- Work to do: Could you give the material below again with every "Code" swapped for "Item", leaving everything else unchanged and omitting the pictures?
== Data ==
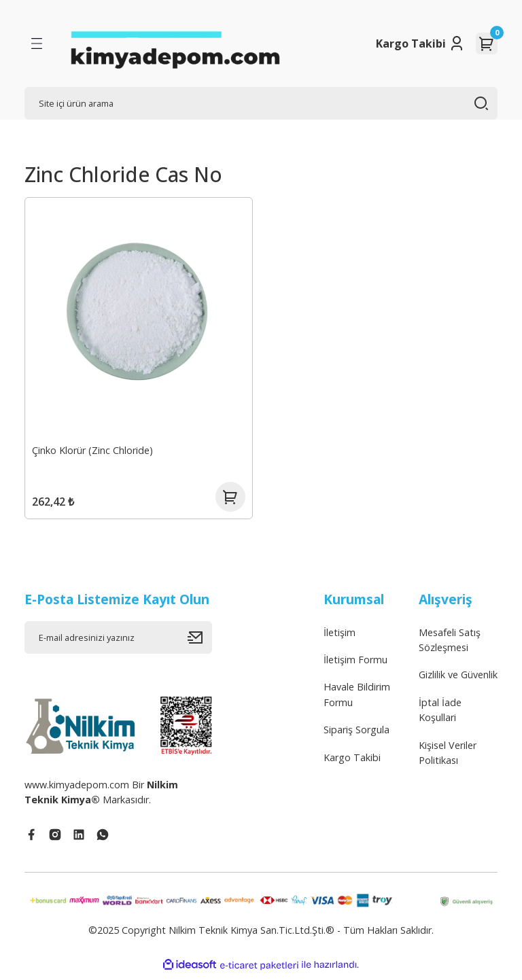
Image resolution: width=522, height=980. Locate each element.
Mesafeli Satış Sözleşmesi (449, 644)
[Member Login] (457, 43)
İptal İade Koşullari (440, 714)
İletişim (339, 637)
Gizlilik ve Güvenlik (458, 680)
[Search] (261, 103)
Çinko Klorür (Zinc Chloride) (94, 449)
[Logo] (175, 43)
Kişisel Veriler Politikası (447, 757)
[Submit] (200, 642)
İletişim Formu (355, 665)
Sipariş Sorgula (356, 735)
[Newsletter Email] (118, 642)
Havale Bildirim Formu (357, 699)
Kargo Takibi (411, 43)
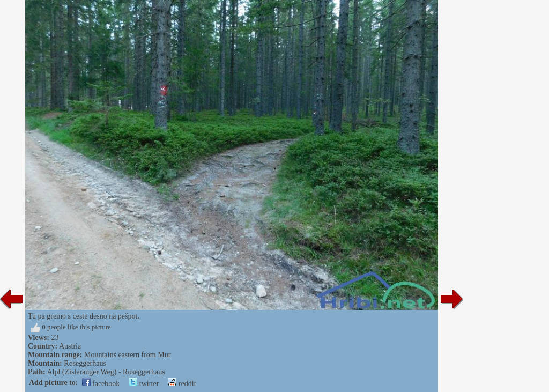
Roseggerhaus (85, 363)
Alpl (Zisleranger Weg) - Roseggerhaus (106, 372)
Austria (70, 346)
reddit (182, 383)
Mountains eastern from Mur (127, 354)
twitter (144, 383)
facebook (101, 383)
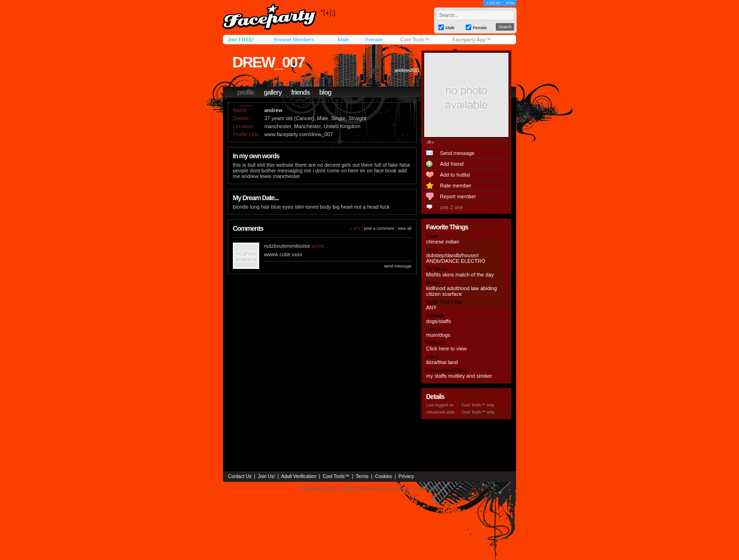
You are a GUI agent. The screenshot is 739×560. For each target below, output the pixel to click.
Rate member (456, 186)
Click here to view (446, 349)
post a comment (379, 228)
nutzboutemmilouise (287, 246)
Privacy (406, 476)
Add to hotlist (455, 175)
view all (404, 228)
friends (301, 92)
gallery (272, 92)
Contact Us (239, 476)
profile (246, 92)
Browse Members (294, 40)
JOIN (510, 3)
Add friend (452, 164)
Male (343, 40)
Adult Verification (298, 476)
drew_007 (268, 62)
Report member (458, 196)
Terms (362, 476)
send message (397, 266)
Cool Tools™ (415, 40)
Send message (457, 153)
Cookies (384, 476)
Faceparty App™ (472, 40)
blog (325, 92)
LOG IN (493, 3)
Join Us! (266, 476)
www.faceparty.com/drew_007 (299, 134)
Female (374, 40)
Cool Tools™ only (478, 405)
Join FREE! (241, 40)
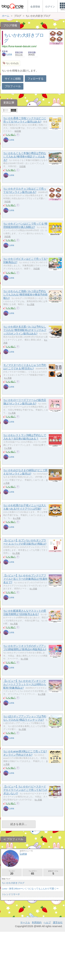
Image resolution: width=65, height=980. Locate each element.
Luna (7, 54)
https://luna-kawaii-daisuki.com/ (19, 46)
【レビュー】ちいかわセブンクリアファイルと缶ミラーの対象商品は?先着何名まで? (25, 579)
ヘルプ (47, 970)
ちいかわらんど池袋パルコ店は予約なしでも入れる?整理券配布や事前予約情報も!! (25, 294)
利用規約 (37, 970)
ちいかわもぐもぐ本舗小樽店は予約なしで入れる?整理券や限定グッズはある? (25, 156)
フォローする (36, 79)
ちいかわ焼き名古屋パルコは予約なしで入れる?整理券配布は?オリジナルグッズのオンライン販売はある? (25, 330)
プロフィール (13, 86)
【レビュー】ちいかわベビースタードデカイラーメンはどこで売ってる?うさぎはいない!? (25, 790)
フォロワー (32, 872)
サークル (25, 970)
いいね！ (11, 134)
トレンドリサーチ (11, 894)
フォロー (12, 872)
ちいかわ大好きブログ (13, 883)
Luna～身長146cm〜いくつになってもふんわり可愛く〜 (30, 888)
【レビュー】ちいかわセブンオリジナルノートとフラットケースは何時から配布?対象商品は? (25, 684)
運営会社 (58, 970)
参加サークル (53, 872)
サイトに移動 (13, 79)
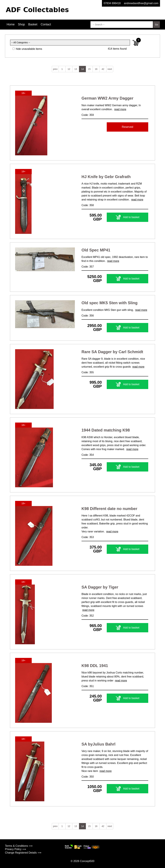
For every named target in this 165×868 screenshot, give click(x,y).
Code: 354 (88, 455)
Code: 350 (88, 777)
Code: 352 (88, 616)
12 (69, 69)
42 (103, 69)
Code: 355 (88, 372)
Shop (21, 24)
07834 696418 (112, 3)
===
- Full answer:
Image resolution: width=522, height=980. Locate each element.
Mesafeli Satış Sözleşmesi (449, 644)
[Member Login] (457, 43)
İptal İade Koşullari (440, 714)
İletişim (339, 637)
Gizlilik ve Güvenlik (458, 680)
[Search] (261, 103)
Çinko Klorür (Zinc Chloride) (94, 449)
[Logo] (175, 43)
Kişisel Veriler Politikası (447, 757)
[Submit] (200, 642)
İletişim Formu (355, 665)
Sipariş Sorgula (356, 735)
[Newsletter Email] (118, 642)
Havale Bildirim Formu (357, 699)
Kargo Takibi (411, 43)
Roseggerhaus (85, 363)
Alpl (Zisleranger Weg) - Roseggerhaus (106, 372)
Austria (70, 346)
reddit (182, 383)
Mountains eastern from Mur (127, 354)
twitter (144, 383)
facebook (101, 383)
You are a GUI agent. The screenshot is 739×560. For each target below, output the pixel to click.
Rate member (456, 186)
Click here to view (446, 349)
post a comment (379, 228)
nutzboutemmilouise (287, 246)
Privacy (406, 476)
Add to hotlist (455, 175)
view all (404, 228)
friends (301, 92)
gallery (272, 92)
Contact Us (239, 476)
profile (246, 92)
Browse Members (294, 40)
JOIN (510, 3)
Add friend (452, 164)
Male (343, 40)
Adult Verification (298, 476)
drew_007 (268, 62)
Report member (458, 196)
Terms (362, 476)
send message (397, 266)
Cool Tools™ (415, 40)
Send message (457, 153)
Cookies (384, 476)
Faceparty App™ (472, 40)
blog (325, 92)
LOG IN (493, 3)
Join Us! (266, 476)
www.faceparty.com/drew_007 (299, 134)
Female (374, 40)
Cool Tools™ only (478, 405)
Join FREE! (241, 40)
Image resolution: width=65, height=980. Locate each element.
Luna (7, 54)
https://luna-kawaii-daisuki.com/ (19, 46)
【レビュー】ちいかわセブンクリアファイルと缶ミラーの対象商品は?先着何名まで? (25, 579)
ヘルプ (47, 970)
ちいかわらんど池袋パルコ店は予約なしでも入れる?整理券配布や事前予約情報も!! (25, 294)
利用規約 (37, 970)
ちいかわもぐもぐ本舗小樽店は予約なしで入れる?整理券や限定グッズはある? (25, 156)
フォローする (36, 79)
ちいかわ焼き名古屋パルコは予約なしで入れる?整理券配布は?オリジナルグッズのオンライン販売はある? (25, 330)
プロフィール (13, 86)
【レビュー】ちいかわベビースタードデカイラーメンはどこで売ってる?うさぎはいない!? (25, 790)
フォロワー (32, 872)
サークル (25, 970)
いいね！ (11, 134)
トレンドリサーチ (11, 894)
フォロー (12, 872)
ちいかわ大好きブログ (13, 883)
Luna～身長146cm〜いくつになってもふんわり可愛く〜 (30, 888)
【レビュー】ちいかわセブンオリジナルノートとフラットケースは何時から配布?対象商品は? (25, 684)
運営会社 (58, 970)
参加サークル (53, 872)
サイトに移動 (13, 79)
For every named target in this 165×868 screenshot, give click(x,y).
Item: 354 (88, 455)
Item: 350 (88, 777)
Item: 352 (88, 616)
12 (69, 69)
42 (103, 69)
Item: 355 (88, 372)
Shop (21, 24)
07834 696418 (112, 3)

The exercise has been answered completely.